Papa Gregorio IX rispose alle attese degli abitanti dei contadi amiternino e forconese in termini molto precisi: "Vi lamentate esponendoci le innumerevoli tribolazioni e le infinite amarezze alle quali fino a questo momento vi ha sottoposti l'imperatore Federico, nemico di Dio e della Chiesa, attraverso i suoi ministri, i quali, oltre a rapinare i vostri beni dei quali fanno vergognoso uso, arrivano al punto di lasciarvi appena di che vivere e non hanno remore nel richiedervi prestazioni di angherie e per angherie, come se foste servi e non liberi, e inoltre infieriscono sulle vostre persone, tanto laiche quanto ecclesiastiche, alcune impiccandole, altre accecandole, altre uccidendole, altre mutilandole. Per queste ragioni voi ci chiedete di procurare la vostra liberazione, togliendo voi e le vostre terre dalla soggezione feudale a Federico, per l'indegnità del feudatario e ciò, voi dite, è possibile in quanto è cosa notoria che le vostre terre e voi stessi costituite un feudo di Romana Chiesa".
Non se ne fece nulla. Era nata tuttavia l'idea di fondare L'Aquila.
Ma la politica di Federico II nei confronti dell'Abruzzo non fu solo repressiva. Egli potenziò la rinata attività della transumanza favorendo i Cistercensi che la praticavano, confermando all'abbazia di S. Maria di Casanova molte grance e tra queste quella di S. Maria del Monte a Campo Imperatore sul Gran Sasso, imponente complesso pastorale che si inserisce in tutto un sistema che, partendo dalle abbazie dei grandi altipiani, giunge sino in Puglia a S. Maria dell'Incoronata, pur essa cistercense. Federico II provvide anche a regimare il lago Fucino che, essendo privo di emissario, rendeva le terre rivierasche soggette a inondazioni disastrose. Tale regimazione era stata operata a suo tempo dall'imperatore Claudio attraverso quella imponente opera che fu lo scavo dell'emissario in galleria.

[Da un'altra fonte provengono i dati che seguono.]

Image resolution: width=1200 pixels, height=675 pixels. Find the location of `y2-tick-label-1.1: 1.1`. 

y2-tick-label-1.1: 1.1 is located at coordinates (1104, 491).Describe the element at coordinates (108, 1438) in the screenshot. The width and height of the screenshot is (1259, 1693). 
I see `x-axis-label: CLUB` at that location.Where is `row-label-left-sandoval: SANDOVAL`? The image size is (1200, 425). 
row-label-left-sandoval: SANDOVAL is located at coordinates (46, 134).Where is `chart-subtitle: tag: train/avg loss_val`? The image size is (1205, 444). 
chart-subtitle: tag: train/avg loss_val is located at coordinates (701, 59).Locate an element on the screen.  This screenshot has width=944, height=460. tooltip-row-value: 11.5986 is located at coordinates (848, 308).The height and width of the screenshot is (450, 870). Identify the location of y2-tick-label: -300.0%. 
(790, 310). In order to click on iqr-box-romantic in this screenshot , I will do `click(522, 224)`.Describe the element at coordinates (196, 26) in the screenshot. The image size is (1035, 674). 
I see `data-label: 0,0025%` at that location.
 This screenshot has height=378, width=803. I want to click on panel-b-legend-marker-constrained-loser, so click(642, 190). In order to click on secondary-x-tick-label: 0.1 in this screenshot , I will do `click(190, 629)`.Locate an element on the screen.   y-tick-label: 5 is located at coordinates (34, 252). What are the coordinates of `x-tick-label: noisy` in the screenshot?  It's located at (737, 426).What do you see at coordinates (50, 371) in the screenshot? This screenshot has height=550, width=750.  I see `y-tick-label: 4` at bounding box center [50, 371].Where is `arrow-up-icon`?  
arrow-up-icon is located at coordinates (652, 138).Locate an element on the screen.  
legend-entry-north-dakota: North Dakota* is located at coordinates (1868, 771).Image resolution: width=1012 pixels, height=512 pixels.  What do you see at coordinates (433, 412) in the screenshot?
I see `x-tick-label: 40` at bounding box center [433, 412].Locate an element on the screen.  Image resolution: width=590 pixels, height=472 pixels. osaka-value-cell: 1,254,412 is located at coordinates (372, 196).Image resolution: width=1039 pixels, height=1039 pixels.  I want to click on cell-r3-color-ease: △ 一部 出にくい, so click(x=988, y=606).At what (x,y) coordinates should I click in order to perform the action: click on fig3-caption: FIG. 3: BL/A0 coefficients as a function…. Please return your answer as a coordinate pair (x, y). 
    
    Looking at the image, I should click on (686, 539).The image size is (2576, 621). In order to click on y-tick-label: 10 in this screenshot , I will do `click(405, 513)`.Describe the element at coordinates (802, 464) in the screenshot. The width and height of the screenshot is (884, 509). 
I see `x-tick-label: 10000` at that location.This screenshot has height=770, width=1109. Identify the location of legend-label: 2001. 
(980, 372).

Pertanto Federico inviò nel 1240 un mandato a B. Pissone, giustiziere d'Abruzzo, affinché sorvegliasse i lavori, cui aveva sovrinteso Ettore Montefuscolo, già giustiziere, onde ripulire i canali che, in quanto mal costruiti o vetusti, erano in rovina, cosicché le acque superflue che alzavano il livello delle acque ne rifluissero come già era avvenuto nei tempi antichi.
Queste disposizioni si inquadravano in un'ampia prospettiva di aumento della produttività che rispettava la specificità della regione abruzzese. Riprova di questo interesse si ha nel fatto che, nell'anno 1242, Federico, tornando dalla Puglia, dimorò per tutto il mese di giugno in Abruzzo e precisamente in Avezzano, dove peraltro si era manifestata la resistenza del conte di Celano e del Molise, Tommaso.